[[ Material provided, beginning ]]
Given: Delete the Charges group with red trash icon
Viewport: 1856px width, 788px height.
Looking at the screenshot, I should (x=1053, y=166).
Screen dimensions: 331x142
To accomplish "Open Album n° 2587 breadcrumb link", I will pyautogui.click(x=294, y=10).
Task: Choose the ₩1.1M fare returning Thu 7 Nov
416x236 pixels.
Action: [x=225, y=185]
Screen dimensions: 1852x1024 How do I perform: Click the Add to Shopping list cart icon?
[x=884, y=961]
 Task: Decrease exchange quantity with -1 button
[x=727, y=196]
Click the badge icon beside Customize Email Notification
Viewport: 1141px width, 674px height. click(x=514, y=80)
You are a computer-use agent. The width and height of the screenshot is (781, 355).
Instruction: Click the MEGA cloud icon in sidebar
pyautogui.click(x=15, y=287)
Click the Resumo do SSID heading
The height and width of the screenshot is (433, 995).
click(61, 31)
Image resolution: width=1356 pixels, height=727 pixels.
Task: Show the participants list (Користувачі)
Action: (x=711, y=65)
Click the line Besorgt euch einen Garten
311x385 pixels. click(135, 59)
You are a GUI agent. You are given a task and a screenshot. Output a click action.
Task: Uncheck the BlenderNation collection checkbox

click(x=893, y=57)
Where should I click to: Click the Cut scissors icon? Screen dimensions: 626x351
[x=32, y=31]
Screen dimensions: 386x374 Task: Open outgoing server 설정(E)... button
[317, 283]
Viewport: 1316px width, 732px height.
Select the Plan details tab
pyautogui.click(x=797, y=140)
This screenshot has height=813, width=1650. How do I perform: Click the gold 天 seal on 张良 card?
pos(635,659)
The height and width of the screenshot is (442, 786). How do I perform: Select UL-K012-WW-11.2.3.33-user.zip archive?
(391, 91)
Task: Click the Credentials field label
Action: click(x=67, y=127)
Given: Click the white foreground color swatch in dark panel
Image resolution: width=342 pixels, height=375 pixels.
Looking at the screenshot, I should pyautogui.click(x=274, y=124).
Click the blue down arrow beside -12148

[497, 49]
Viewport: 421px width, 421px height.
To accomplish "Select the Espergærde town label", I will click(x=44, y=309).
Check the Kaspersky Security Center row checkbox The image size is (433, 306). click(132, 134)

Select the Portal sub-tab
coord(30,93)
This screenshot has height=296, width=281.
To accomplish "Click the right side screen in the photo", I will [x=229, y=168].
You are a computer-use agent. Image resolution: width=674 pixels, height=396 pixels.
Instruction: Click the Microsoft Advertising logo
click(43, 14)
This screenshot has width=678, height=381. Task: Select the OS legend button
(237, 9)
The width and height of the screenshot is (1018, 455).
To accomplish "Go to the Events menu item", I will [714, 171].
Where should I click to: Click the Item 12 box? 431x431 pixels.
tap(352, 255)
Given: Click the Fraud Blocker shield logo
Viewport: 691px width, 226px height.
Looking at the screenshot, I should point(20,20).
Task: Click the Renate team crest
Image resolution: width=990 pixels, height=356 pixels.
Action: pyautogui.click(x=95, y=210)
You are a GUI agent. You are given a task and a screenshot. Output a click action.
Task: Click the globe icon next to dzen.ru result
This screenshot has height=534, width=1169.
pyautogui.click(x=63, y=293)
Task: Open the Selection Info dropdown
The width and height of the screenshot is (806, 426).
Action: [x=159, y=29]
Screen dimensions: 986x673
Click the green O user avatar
[[ Material provided, end ]]
● Aim of the task
Reproduce each line above exactly.

● Answer to this task
Given: Delete the Charges group with red trash icon
Viewport: 1856px width, 788px height.
Looking at the screenshot, I should (x=1053, y=166).
Screen dimensions: 331x142
To accomplish "Open Album n° 2587 breadcrumb link", I will pyautogui.click(x=294, y=10).
Task: Choose the ₩1.1M fare returning Thu 7 Nov
416x236 pixels.
Action: [x=225, y=185]
Screen dimensions: 1852x1024 How do I perform: Click the Add to Shopping list cart icon?
[x=884, y=961]
 Task: Decrease exchange quantity with -1 button
[x=727, y=196]
Click the badge icon beside Customize Email Notification
Viewport: 1141px width, 674px height. click(x=514, y=80)
You are a computer-use agent. The width and height of the screenshot is (781, 355).
Instruction: Click the MEGA cloud icon in sidebar
pyautogui.click(x=15, y=287)
Click the Resumo do SSID heading
The height and width of the screenshot is (433, 995).
click(61, 31)
Image resolution: width=1356 pixels, height=727 pixels.
Task: Show the participants list (Користувачі)
Action: (x=711, y=65)
Click the line Besorgt euch einen Garten
311x385 pixels. click(135, 59)
You are a GUI agent. You are given a task and a screenshot. Output a click action.
Task: Uncheck the BlenderNation collection checkbox

click(x=893, y=57)
Where should I click to: Click the Cut scissors icon? Screen dimensions: 626x351
[x=32, y=31]
Screen dimensions: 386x374 Task: Open outgoing server 설정(E)... button
[317, 283]
Viewport: 1316px width, 732px height.
Select the Plan details tab
pyautogui.click(x=797, y=140)
This screenshot has height=813, width=1650. How do I perform: Click the gold 天 seal on 张良 card?
pos(635,659)
The height and width of the screenshot is (442, 786). How do I perform: Select UL-K012-WW-11.2.3.33-user.zip archive?
(391, 91)
Task: Click the Credentials field label
Action: click(x=67, y=127)
Given: Click the white foreground color swatch in dark panel
Image resolution: width=342 pixels, height=375 pixels.
Looking at the screenshot, I should pyautogui.click(x=274, y=124).
Click the blue down arrow beside -12148

[497, 49]
Viewport: 421px width, 421px height.
To accomplish "Select the Espergærde town label", I will click(x=44, y=309).
Check the Kaspersky Security Center row checkbox The image size is (433, 306). click(132, 134)

Select the Portal sub-tab
coord(30,93)
This screenshot has height=296, width=281.
To accomplish "Click the right side screen in the photo", I will [x=229, y=168].
You are a computer-use agent. Image resolution: width=674 pixels, height=396 pixels.
Instruction: Click the Microsoft Advertising logo
click(43, 14)
This screenshot has width=678, height=381. Task: Select the OS legend button
(237, 9)
The width and height of the screenshot is (1018, 455).
To accomplish "Go to the Events menu item", I will [714, 171].
Where should I click to: Click the Item 12 box? 431x431 pixels.
tap(352, 255)
Given: Click the Fraud Blocker shield logo
Viewport: 691px width, 226px height.
Looking at the screenshot, I should point(20,20).
Task: Click the Renate team crest
Image resolution: width=990 pixels, height=356 pixels.
Action: pyautogui.click(x=95, y=210)
You are a GUI agent. You are given a task and a screenshot. Output a click action.
Task: Click the globe icon next to dzen.ru result
This screenshot has height=534, width=1169.
pyautogui.click(x=63, y=293)
Task: Open the Selection Info dropdown
The width and height of the screenshot is (806, 426).
Action: [x=159, y=29]
Screen dimensions: 986x673
Click the green O user avatar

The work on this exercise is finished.